With this in mind, UKHCA will shortly publish specimen terms of business that its member-organisations can choose to adopt and adapt according to their business needs.

The section on safety, availability and suitability of equipment needs to be read carefully. Home care providers regularly use equipment, such as lifting aids, supplied by social services or the NHS. Although maintaining or repairing these items is not the provider’s direct responsibility, the guidance rightly requires users to be protected from unsafe equipment. Providers should therefore check that their existing policies cover the actions they will take if the equipment they use is incorrectly maintained or installed, or if their care workers have not been trained in its use.

Home care providers often assist with meal preparation, but the food itself is largely purchased (or at least chosen) by the service user or their family. Outcome 5 (meeting nutritional needs) requires staff to provide or prepare food that “facilitates a healthy, balanced diet”. Inevitably there will be occasions when providers have to give careful consideration to how they comply with this requirement, while not interfering with users’ choice.

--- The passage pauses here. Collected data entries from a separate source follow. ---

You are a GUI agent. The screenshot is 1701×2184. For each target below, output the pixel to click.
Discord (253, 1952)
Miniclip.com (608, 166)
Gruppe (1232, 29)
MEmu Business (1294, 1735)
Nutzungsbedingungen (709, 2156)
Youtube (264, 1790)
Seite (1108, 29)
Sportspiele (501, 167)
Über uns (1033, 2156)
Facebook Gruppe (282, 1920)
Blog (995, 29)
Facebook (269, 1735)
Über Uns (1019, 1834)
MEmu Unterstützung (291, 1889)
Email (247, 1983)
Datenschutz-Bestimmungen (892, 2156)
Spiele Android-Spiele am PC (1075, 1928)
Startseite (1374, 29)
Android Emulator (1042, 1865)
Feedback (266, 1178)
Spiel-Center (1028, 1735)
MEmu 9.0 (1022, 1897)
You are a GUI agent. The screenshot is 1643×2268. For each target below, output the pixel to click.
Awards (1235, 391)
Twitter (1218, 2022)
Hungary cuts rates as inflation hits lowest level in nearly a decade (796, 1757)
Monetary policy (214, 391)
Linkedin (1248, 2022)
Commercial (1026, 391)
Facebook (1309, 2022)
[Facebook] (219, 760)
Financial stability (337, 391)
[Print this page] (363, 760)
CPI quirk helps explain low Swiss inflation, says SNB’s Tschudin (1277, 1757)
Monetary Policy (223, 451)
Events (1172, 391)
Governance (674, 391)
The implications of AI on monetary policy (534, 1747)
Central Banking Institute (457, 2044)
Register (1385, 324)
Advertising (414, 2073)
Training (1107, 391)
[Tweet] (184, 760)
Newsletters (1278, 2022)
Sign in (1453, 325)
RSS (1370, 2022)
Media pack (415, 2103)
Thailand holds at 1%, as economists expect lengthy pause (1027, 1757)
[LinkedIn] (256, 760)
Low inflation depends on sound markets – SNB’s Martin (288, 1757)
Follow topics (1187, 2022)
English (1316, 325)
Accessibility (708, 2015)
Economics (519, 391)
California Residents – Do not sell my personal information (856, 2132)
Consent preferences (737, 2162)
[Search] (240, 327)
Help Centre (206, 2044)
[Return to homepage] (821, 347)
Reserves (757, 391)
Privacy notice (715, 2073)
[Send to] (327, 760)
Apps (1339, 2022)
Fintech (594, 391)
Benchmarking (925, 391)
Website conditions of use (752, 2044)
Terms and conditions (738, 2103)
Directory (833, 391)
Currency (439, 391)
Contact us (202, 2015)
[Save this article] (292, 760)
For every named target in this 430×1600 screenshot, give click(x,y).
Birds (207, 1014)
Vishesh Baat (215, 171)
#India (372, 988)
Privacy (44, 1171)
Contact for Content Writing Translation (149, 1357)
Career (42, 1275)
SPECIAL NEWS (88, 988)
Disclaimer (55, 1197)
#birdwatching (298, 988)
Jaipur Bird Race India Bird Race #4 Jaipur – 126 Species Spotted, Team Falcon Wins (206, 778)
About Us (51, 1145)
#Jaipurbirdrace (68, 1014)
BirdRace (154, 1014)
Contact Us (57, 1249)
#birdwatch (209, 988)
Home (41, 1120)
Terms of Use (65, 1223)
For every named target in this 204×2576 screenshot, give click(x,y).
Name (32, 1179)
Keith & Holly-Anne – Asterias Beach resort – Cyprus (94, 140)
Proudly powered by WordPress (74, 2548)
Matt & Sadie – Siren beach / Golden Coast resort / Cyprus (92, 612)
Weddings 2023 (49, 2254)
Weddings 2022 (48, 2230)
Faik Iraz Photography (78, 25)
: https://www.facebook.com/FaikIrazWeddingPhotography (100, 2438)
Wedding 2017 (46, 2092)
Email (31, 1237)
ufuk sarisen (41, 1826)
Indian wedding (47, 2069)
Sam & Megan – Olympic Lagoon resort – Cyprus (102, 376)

“Cleanliness and infection control” also needs attention. The CQC will assess providers against the Department of Health’s code of practice for health and adult social care on the prevention of infections. Be careful not to overlook compliance with the code. While the CQC don’t write the rules, they will inspect against compliance.

Care homes

by Sharon Blackburn, poilcy and communications director, National Care Forum

It is important for care homes to understand that just as with the national minimum standards the guidance is not enforceable in its own right, only when used in conjunction with the legislation and regulations.

Of the 28 outcomes, numbers 1, 3-7, 9-12, 14, 21 and 25 have specific prompts for care homes. In Outcome 9, prompt ‘H’ reads: “Ensure medicines required for resuscitation or other medical emergencies are accessible in tamper evident packaging that allows them to be administered as quickly as possible.”

In care homes without nursing this has previously not been required and has been the domain of the GP. Although some homes have stored the necessary drugs on behalf of a GP Practice – not all have.

The CQC is not required by the Act to produce guidance about legislation governing the prevention and control of healthcare-associated infections. This guidance is available at the Department of Health’s website

There is a clear shift in the guidance to the service provider being responsible for being aware of and for evidencing how they meet other legislation (outside of the Health and Social Care Act 2008) that is key to the service they provide.

I would strongly encourage people to familiarise themselves with the section “Preparing to use our guidance”, which includes information on why the guidance has been drawn up and the different categories of service it applies to.

When care providers apply for registration they will need to demonstrate how they comply with the guidance.